图A患者家系图及sanger验证结果 图B WB分析突变型CCNB3在患者精子中表达降低 图C 人生精上皮细胞中CCNB3蛋白进行定位 图D 人精液裂解液中Co-IP结果

KIAA1210在睾丸中特异性表达，定位于顶体，被认为参与精子的细胞连接^[3]，但与精子头部畸形的关系并不确定。本次在两名精子头部畸形患者中检出KIAA1210 一种罕见的c.3418G>T[p.E1140*]的半合子无义突变（图A）。患者的精子呈现顶体缺陷，呈圆头或梨行头（图B-D）。与正常对照组相比，患者的精子头部几乎检测不到KIAA1210和PNA信号，其中KIAA1210染色与精子头部的PNA明显共定位（图E）。此外，我们观察到KIAA1210在人和小鼠的圆形精子细胞形成过程中开始与PNA共定位，直到精子成熟（图F和G）。这些数据显示KIAA1210 可能是精子发生过程中顶体形成和精子头部成形所必需的，该基因可以被认为是顶体发育不良的一个新的致病基因。

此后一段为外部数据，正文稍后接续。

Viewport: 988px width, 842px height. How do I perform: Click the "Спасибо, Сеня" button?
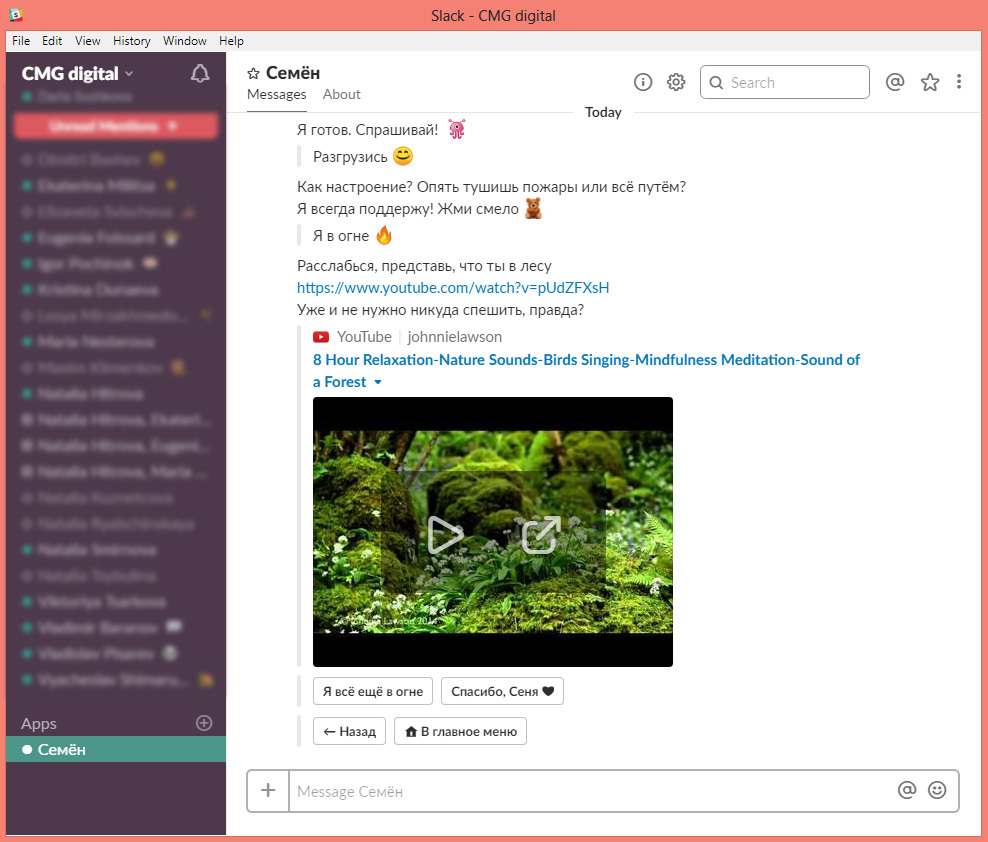(502, 691)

图A患者家系图及sanger验证结果 图B巴氏染色显示精子顶体异常，精子头部梨形或圆形 图C精子扫描电镜 图D透射电镜图。图E KIAA1210蛋白荧光定位结果 图F 小鼠精子发育过程中KIAA1210蛋白进行定位结果 图G人生精上皮细胞中SEPTIN12蛋白定位结果

CHPT1与高尔基体相连，位于囊泡中。高尔基体衍生的囊泡融合和运输到精子头部顶端区域是顶体生物发生的先决条件。本次研究在一名典型圆头精子症患者中检出CHPT1变异（图A-D）。免疫荧光染色显示，在该患者的精子头部，CHPT1几乎不表达，同时PNA染色缺失，而正常对照精子显示CHPT1在精子头部与PNA重叠（图E-F）。这些数据表明CHPT1在顶体形成中起着至关重要的作用，CHPT1的功能缺失突变可能导致圆头精子。

图A患者家系图及sanger验证结果 图B巴氏染色显示为典型的圆头精子 图C精子扫描电镜 图D透射电镜图。图E CHPT1蛋白荧光定位结果 图F小鼠精子发育过程中CHPT1蛋白进行定位结果 图G人生精上皮细胞中CHPT1蛋白定位结果

文章从一名圆头精子患者P2中检出PIWIL4变异（图A-D）。免疫荧光染色显示，正常对照组精子头部PIWIL4与PNA共定位，而患者P2精子中PIWIL4的信号强度较低，PNA染色几乎缺失（图E）。PIWIL4和PNA在人类和小鼠精子发生过程中的共定位（图K和L），表明PIWIL4 在精子头部形成和顶体生物发生中起着关键作用。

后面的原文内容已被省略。